Wednesday, September 7, 2022

If, the poem written by Kipling for the modern El Gato Malos of the world

In reference to All suppression of debate is suppression of science which I just posted.  El Gato Malo alludes indirectly to Rudyard Kipling's If.  I had not particularly considered the poem, which I know well, in the context of Covid by El Gato Malo is correct.  Kipling could have written it for this moment.  

The first stanza is especially apropos given the constant and vigorous repression of freedoms over the past three years in order to enforce expert orthodoxies which were simply, and now obviously, made up fictions.  El Gato Malo was one of the few who followed the science, examined the data, debated at large and reached conclusions which were held to be maliciously wrong and which are now acknowledged as having been correct.


If— 
by Rudyard Kipling

If you can keep your head when all about you   
    Are losing theirs and blaming it on you,   
If you can trust yourself when all men doubt you,
    But make allowance for their doubting too;   
If you can wait and not be tired by waiting,
    Or being lied about, don’t deal in lies,
Or being hated, don’t give way to hating,
    And yet don’t look too good, nor talk too wise:

If you can dream—and not make dreams your master;   
    If you can think—and not make thoughts your aim;   
If you can meet with Triumph and Disaster
    And treat those two impostors just the same;   
If you can bear to hear the truth you’ve spoken
    Twisted by knaves to make a trap for fools,
Or watch the things you gave your life to, broken,
    And stoop and build ’em up with worn-out tools:

If you can make one heap of all your winnings
    And risk it on one turn of pitch-and-toss,
And lose, and start again at your beginnings
    And never breathe a word about your loss;
If you can force your heart and nerve and sinew
    To serve your turn long after they are gone,   
And so hold on when there is nothing in you
    Except the Will which says to them: ‘Hold on!’

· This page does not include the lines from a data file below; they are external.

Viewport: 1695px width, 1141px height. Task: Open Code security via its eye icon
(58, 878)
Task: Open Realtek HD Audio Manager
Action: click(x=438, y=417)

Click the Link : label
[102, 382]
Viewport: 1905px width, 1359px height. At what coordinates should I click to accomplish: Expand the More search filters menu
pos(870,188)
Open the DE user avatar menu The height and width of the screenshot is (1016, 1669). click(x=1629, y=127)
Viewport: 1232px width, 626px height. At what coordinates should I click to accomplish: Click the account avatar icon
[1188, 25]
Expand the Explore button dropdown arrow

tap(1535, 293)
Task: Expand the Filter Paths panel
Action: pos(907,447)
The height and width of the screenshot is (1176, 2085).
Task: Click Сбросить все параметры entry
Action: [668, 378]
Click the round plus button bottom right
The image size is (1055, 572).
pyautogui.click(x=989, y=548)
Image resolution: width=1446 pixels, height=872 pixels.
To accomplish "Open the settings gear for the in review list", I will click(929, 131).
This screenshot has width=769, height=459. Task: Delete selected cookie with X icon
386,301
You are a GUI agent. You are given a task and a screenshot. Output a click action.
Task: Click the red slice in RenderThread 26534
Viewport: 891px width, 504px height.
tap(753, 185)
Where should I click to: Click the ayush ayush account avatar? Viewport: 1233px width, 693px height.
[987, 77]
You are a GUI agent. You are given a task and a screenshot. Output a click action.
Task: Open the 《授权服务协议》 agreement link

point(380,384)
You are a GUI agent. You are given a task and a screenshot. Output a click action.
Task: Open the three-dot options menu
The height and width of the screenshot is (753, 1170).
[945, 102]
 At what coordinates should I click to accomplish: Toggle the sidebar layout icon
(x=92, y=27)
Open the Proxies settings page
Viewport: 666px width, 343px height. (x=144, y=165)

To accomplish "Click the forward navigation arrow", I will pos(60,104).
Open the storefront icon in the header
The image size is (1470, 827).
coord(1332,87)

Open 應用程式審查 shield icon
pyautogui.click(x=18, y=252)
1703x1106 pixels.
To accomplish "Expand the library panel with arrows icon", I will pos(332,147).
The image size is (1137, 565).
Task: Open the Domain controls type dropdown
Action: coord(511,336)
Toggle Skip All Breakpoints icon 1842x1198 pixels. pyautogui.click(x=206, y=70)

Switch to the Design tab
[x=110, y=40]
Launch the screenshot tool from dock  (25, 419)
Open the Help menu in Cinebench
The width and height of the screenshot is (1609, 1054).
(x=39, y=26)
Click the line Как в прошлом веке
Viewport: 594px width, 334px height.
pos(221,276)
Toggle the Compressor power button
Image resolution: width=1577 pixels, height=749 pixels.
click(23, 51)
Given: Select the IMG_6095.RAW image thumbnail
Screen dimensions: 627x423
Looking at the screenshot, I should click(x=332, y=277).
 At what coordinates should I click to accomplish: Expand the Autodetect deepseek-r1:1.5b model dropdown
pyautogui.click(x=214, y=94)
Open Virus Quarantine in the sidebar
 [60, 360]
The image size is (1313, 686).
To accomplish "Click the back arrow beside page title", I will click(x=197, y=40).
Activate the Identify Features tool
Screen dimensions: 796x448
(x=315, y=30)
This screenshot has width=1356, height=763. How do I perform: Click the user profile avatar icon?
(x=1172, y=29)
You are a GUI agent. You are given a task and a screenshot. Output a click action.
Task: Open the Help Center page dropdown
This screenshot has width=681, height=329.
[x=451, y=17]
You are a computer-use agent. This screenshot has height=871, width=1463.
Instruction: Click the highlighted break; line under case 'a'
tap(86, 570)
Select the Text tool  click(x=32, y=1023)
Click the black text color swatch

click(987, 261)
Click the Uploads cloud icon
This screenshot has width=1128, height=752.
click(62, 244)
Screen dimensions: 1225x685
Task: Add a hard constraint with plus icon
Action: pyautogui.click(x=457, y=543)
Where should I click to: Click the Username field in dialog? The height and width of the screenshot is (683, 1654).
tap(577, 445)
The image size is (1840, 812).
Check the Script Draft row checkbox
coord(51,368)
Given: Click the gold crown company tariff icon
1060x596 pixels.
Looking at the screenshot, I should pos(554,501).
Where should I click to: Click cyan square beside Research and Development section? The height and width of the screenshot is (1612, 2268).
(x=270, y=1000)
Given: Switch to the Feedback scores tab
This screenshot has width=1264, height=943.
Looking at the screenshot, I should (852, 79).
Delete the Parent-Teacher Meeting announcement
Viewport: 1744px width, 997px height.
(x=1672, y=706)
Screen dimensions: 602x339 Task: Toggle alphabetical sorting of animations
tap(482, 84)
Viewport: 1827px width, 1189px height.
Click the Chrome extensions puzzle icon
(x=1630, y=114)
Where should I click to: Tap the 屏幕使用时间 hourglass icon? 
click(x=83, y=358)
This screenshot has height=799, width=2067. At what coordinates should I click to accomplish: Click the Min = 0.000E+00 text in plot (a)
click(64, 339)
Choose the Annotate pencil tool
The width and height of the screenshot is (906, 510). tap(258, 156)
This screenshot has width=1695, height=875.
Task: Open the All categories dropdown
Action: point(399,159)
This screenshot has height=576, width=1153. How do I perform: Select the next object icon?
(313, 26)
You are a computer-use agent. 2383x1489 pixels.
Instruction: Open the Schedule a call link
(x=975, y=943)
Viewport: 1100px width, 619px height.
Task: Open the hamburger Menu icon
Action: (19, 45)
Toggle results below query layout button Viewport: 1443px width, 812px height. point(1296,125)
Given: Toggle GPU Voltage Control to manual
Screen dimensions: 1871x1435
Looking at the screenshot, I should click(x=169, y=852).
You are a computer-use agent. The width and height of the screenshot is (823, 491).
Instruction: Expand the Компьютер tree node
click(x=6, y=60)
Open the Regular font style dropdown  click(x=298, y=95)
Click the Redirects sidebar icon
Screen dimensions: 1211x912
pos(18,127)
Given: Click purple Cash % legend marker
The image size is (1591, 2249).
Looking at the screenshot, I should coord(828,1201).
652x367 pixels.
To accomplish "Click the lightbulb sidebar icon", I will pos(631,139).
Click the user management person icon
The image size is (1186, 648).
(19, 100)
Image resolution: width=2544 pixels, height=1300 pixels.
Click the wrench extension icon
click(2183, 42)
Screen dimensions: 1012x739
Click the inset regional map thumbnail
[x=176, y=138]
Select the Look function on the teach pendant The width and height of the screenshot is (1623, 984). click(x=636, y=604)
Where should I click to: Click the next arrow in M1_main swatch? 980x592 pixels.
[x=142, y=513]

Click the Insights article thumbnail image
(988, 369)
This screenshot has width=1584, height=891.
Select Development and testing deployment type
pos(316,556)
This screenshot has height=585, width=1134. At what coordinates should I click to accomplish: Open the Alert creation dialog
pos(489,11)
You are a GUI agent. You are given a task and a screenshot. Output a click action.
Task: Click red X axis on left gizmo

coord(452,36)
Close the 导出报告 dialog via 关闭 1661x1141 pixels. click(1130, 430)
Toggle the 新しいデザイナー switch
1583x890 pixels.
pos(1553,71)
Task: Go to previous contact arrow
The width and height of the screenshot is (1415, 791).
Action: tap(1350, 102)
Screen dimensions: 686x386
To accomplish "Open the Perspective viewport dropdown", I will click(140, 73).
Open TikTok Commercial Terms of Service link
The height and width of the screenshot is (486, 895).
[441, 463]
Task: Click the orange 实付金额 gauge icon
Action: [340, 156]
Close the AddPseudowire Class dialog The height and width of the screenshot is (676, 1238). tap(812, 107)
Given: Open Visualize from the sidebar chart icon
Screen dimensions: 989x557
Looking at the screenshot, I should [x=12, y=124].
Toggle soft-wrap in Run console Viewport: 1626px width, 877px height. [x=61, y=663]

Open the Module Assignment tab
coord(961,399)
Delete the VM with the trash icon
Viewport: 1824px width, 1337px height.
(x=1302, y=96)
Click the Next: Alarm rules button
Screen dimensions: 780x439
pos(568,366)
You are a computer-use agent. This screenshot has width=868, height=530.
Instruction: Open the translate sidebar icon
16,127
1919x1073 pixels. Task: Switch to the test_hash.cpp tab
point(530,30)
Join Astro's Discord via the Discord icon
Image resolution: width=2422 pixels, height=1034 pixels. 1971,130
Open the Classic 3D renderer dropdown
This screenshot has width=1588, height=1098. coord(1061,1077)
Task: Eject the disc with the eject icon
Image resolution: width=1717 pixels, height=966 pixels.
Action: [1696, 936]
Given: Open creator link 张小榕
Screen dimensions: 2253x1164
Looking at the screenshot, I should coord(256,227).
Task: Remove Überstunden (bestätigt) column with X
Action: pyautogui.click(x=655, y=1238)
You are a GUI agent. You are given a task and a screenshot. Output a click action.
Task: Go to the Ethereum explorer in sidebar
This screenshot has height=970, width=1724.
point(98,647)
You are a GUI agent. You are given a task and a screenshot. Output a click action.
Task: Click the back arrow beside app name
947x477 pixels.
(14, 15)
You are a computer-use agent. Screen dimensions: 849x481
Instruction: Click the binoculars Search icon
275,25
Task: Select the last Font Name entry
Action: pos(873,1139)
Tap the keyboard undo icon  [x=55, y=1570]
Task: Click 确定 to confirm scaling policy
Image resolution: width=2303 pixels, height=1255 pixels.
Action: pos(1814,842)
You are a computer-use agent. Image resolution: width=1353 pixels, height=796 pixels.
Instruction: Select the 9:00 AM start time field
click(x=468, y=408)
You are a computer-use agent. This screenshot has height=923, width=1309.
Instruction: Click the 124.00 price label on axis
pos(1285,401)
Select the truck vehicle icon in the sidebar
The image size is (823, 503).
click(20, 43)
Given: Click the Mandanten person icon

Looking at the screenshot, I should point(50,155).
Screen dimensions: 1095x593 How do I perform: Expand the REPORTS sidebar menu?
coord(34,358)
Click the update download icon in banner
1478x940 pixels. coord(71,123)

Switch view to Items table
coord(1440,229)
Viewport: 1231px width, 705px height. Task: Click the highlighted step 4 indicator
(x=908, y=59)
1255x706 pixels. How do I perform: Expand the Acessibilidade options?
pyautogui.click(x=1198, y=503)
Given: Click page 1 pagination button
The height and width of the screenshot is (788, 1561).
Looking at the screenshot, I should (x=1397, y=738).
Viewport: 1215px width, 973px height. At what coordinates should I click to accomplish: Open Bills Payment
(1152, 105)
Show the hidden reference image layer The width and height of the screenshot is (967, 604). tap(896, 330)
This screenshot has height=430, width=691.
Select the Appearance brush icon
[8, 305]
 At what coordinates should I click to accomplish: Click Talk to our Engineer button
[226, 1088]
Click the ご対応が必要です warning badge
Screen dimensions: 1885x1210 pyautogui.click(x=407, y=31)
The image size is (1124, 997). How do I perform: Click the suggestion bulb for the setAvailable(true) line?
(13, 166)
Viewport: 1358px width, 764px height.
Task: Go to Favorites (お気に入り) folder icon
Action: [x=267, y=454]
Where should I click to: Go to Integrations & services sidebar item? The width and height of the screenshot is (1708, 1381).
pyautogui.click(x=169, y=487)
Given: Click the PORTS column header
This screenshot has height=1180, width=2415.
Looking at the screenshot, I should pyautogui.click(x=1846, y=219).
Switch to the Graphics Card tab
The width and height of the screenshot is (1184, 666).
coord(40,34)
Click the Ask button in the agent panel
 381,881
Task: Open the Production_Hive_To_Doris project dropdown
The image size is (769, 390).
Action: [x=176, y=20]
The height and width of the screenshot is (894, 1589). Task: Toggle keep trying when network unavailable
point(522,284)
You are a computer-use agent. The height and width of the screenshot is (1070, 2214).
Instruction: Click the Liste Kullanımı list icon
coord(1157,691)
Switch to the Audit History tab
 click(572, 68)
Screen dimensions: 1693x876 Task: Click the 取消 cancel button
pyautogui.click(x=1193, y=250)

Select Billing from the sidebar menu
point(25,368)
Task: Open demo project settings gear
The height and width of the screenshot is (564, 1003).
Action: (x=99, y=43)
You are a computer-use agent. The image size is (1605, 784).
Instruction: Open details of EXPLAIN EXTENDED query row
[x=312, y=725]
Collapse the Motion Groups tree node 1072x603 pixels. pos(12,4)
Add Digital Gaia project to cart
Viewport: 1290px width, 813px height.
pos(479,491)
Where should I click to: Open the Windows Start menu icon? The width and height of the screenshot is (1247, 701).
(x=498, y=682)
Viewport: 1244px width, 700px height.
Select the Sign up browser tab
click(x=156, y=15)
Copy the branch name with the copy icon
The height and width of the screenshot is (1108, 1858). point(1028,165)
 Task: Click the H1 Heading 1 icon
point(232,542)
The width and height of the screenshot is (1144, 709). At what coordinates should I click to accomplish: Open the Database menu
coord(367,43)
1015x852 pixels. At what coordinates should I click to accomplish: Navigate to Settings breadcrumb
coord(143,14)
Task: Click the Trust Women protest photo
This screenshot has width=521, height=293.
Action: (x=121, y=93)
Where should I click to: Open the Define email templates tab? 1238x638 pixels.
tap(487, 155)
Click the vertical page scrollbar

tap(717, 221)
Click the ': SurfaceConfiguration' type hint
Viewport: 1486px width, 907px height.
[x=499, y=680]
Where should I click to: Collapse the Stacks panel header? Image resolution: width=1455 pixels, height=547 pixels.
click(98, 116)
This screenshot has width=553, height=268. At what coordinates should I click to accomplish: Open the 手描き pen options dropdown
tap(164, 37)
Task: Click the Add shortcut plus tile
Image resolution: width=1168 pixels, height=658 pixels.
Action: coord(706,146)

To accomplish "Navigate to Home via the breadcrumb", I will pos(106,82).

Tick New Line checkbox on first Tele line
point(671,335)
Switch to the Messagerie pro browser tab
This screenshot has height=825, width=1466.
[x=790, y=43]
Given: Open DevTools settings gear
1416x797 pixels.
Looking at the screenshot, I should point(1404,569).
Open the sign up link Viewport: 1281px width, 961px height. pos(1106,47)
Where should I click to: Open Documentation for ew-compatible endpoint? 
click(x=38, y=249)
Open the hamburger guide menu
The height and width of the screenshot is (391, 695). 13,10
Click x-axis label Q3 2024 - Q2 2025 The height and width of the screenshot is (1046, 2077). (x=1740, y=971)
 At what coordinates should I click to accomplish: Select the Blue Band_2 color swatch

If you can talk with crowds and keep your virtue,   
    Or walk with Kings—nor lose the common touch,
If neither foes nor loving friends can hurt you,
    If all men count with you, but none too much;
If you can fill the unforgiving minute
    With sixty seconds’ worth of distance run,   
Yours is the Earth and everything that’s in it,   
    And—which is more—you’ll be a Man, my son!